A good agent behavior is:
Network is blocked. I can continue by inspecting the lockfile and running the local test. If the missing dependency is required, I will ask for access to the package registry explicitly.
This is where runtime safety and agent quality meet. The runtime must produce clear boundaries; the model must incorporate those boundaries into its plan.
The source map
Here is the map I use when reading this part of Codex:
| Area | Why it matters |
|---|---|
codex-rs/core/src/tools/handlers/shell.rs | Model-facing shell handler: environment resolution, permission checks, patch interception, shell request construction. |
codex-rs/core/src/exec_policy.rs | Command policy manager: parses command intent and lowers policy into Skip, NeedsApproval, or Forbidden. |
codex-rs/core/src/tools/orchestrator.rs | Central approval/sandbox/execution/retry choreography for tool calls. |
codex-rs/core/src/tools/sandboxing.rs | Shared approval primitives and sandbox attempt abstractions used by tools. |
codex-rs/core/src/exec.rs | Lower-level process execution path and sandbox-aware request construction. |
codex-rs/core/src/sandboxing/ | Core-owned sandboxing adapters and execution plumbing. |
codex-rs/core/src/network_policy_decision.rs | Turns network policy blocks into approval context or model-visible denial messages. |
codex-rs/core/src/guardian/ | Auto-review / guardian path for reviewer-agent approval decisions. |
The official docs are also important because this is not only an implementation detail. It is a user-facing contract:
And the relevant source entry points are:
- shell.rs
- exec_policy.rs
- orchestrator.rs
- tools/sandboxing.rs
- exec.rs
- sandboxing/mod.rs
- network_policy_decision.rs
- guardian/
Takeaway
The most tempting but wrong description is:
Codex asks before running dangerous commands.
That is too small.
A better description is:
Codex turns model actions into structured runtime requests, classifies them with exec policy, constrains them with sandbox and permission profiles, routes risky boundary crossings through approval or auto-review, and reports denials back into the agent loop as facts.

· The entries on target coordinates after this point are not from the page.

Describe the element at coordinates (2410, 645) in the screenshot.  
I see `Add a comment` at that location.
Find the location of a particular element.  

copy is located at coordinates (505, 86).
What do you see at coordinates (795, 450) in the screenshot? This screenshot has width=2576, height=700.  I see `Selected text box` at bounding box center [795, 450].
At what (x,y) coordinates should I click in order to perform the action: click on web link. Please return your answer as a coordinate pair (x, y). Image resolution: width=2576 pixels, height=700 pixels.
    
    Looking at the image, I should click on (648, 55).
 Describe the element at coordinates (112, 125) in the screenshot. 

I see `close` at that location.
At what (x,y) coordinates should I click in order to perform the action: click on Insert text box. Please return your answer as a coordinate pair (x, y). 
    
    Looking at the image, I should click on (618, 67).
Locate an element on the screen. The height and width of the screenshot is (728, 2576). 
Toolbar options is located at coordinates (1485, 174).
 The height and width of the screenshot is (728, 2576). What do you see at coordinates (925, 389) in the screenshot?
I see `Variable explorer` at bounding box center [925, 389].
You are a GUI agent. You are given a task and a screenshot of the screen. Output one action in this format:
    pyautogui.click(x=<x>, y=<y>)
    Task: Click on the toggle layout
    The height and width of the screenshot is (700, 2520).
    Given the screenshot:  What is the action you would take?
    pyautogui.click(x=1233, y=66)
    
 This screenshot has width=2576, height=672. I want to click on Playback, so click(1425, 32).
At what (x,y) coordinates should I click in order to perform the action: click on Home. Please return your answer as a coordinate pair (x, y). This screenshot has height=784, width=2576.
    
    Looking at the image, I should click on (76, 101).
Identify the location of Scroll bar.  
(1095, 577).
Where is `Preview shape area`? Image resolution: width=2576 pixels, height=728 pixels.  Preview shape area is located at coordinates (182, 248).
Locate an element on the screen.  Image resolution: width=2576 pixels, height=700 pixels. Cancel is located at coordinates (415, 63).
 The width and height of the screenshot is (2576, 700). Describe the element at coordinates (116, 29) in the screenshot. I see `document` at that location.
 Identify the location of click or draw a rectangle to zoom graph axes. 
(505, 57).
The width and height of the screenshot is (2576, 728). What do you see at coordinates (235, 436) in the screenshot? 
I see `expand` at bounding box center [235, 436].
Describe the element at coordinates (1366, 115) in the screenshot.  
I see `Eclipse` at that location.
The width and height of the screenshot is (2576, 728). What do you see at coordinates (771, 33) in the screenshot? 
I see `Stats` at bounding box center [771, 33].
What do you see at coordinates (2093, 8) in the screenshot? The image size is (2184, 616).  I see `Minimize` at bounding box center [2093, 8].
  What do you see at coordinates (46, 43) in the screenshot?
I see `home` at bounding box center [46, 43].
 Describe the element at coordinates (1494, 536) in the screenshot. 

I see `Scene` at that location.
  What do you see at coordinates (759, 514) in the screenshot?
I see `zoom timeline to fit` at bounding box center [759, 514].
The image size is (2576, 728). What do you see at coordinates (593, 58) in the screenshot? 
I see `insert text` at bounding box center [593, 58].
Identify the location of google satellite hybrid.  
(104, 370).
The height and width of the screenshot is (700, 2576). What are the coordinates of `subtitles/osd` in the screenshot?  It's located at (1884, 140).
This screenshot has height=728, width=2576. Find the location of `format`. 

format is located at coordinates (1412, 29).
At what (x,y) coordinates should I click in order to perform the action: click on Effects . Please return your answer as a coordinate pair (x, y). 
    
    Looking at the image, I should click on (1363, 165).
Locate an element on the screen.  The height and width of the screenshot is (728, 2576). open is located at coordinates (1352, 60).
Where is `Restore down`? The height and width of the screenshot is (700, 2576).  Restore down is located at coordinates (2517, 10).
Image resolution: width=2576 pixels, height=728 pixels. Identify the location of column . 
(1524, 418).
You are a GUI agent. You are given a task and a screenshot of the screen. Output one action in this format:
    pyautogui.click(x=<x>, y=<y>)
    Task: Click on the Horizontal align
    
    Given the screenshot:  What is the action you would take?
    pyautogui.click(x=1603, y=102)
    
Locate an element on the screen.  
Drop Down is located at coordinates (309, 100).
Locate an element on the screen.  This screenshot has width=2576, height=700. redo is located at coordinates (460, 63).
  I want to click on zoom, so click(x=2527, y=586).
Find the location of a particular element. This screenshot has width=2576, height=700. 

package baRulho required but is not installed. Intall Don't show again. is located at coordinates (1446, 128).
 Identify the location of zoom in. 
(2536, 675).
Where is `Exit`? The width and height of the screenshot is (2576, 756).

That is why this part belongs after Tool Runtime. Tools are how the model acts; the security model is how the host decides which actions are allowed to become real.
The deeper design lesson is not specific to Codex. Any serious coding agent eventually needs this separation:
model intent
!= command authority
!= filesystem authority
!= network authority
!= approval authority
When those collapse into one concept, the agent may feel simpler for a demo, but it becomes harder to trust. Codex’s design is more complicated because the problem is more complicated: autonomous coding needs a runtime membrane, not just a polite model.